Did you miss my earlier post? Python already has about 20 abstract
types. It has a naming scheme for these, as well for concrete
structures, both built-in and imported. Agitating for names to be
swapped around is a waste of time. You are free, however, to do this in
your own code.

> We create a data structure by
passing the data structure's identifier string to a factory function
provided by the abstract type.

Python is object-oriented rather than name-oriented. When one knows the
name of an object at compile time, the Python way is to use it directly
in the code, unquoted. In other words, work with and pass around
objects as much as possible and only use names when they are truly
variable and not known constants.

What you propose is equivalent to using getattr for all attribute
access: "getattr(list, 'append')" versus "list.append".

Terry Jan Reedy

 

[Steven D'Aprano]

No, when you program you know how you will be using the data structure,
so you can choose the implementation that's right for the application.

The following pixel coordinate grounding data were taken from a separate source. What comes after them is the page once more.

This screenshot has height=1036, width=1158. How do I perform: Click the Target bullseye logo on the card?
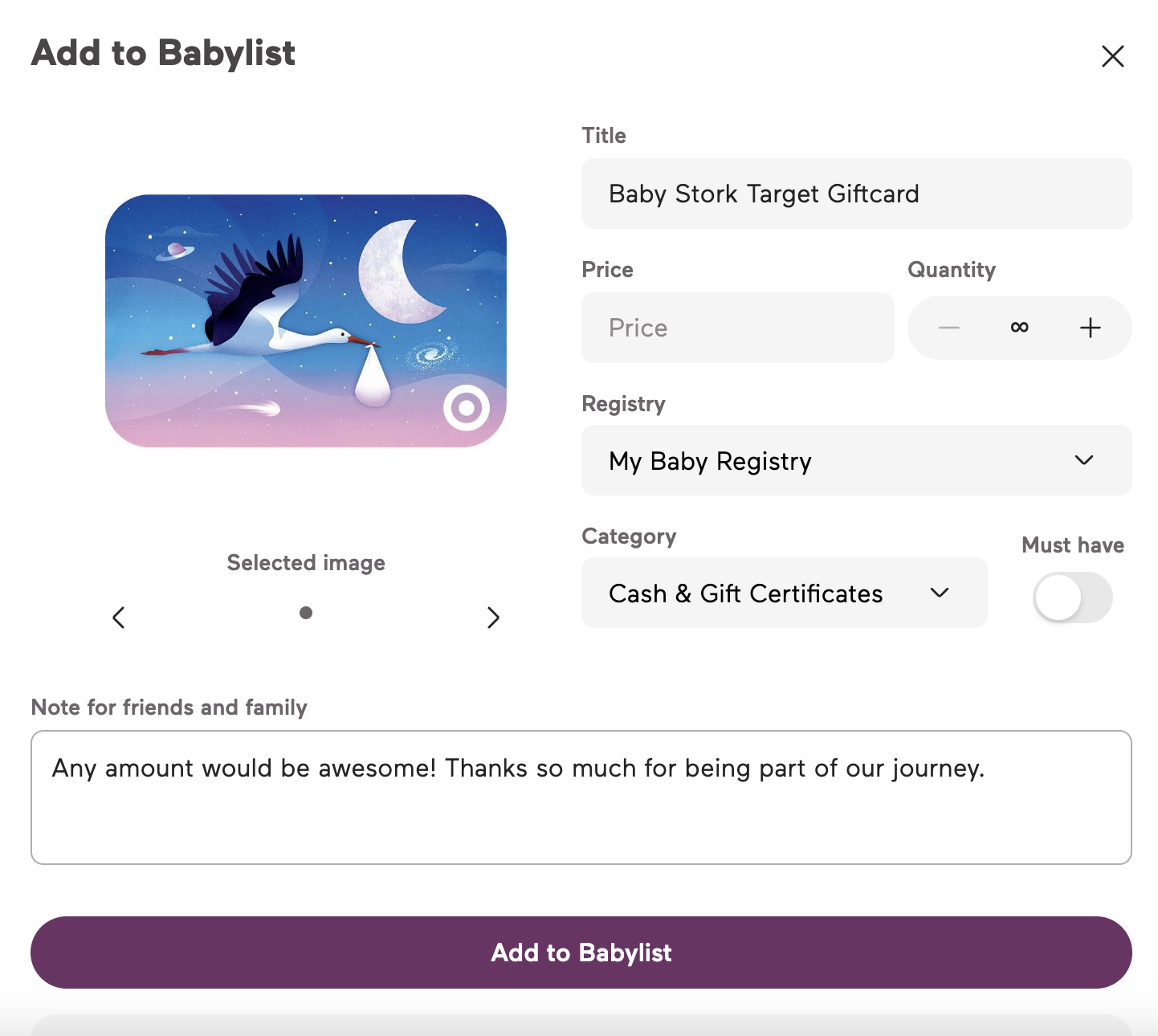click(x=467, y=409)
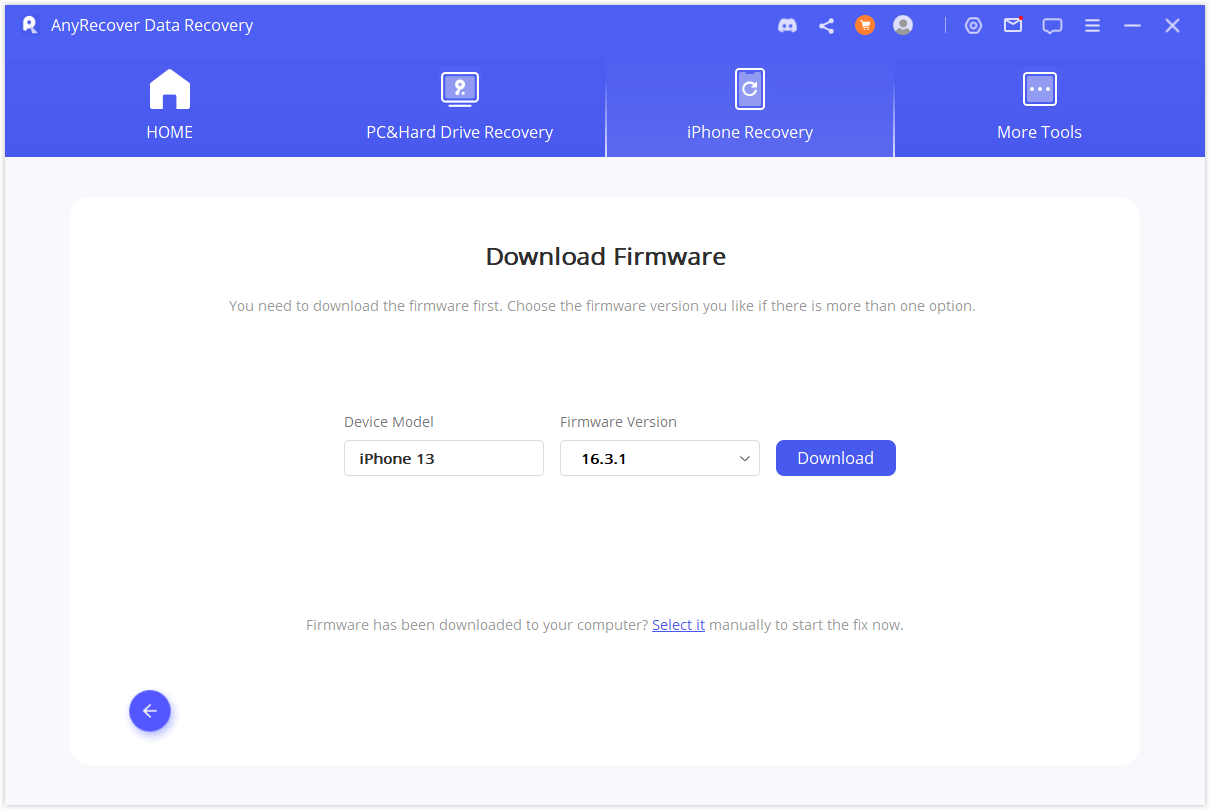Open the shopping cart to purchase
This screenshot has height=810, width=1210.
point(864,25)
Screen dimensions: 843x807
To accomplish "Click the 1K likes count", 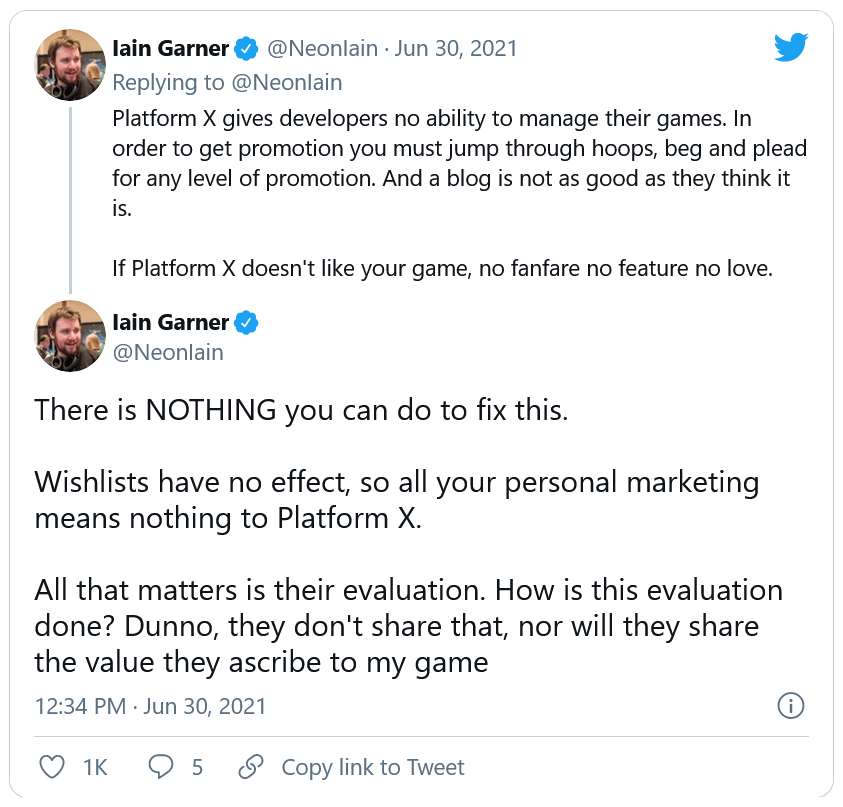I will pyautogui.click(x=95, y=767).
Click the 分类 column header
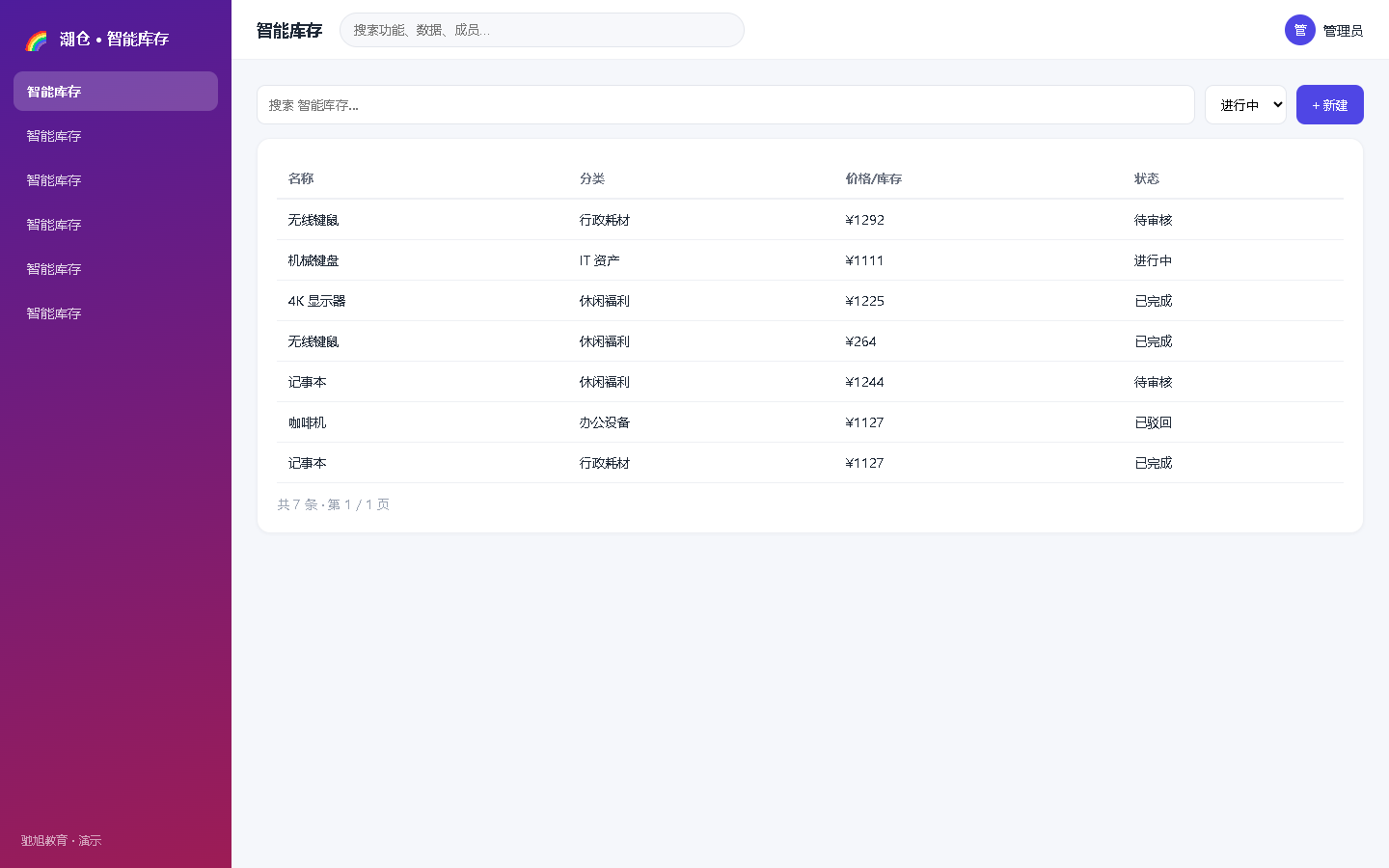 (x=592, y=178)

I don't understand why you have prefixed that sentence with "No". It
seems like you are agreeing with bearophile's point.

That's what the container libraries for other languages do. At the
moment, you just have one implementation, and have to hope it's right
for the job.

To the extent that this is true, it is a sign of the poverty of the
standard Python library. But in fact it isn't true. Python has quite a
decent collection of collection types. Just off the top of my head:

tuple, namedtuple, list, set, frozenset, dict, defaultdict, queue, deque

set, list and dict are highly optimized for general use, and are very
suitable for building new data structures. And you are wrong to say that
we have to "hope it's right for the job", we can build perfectly
acceptable pure-Python data structures from these building blocks, or add
our own C extensions. You're never forced to use a standard library data
structure, it's a trade-off of your time and effort against runtime
efficiency. And because the standard library types are generally so
excellent, that trade-off is often (but not always) a no-brainer.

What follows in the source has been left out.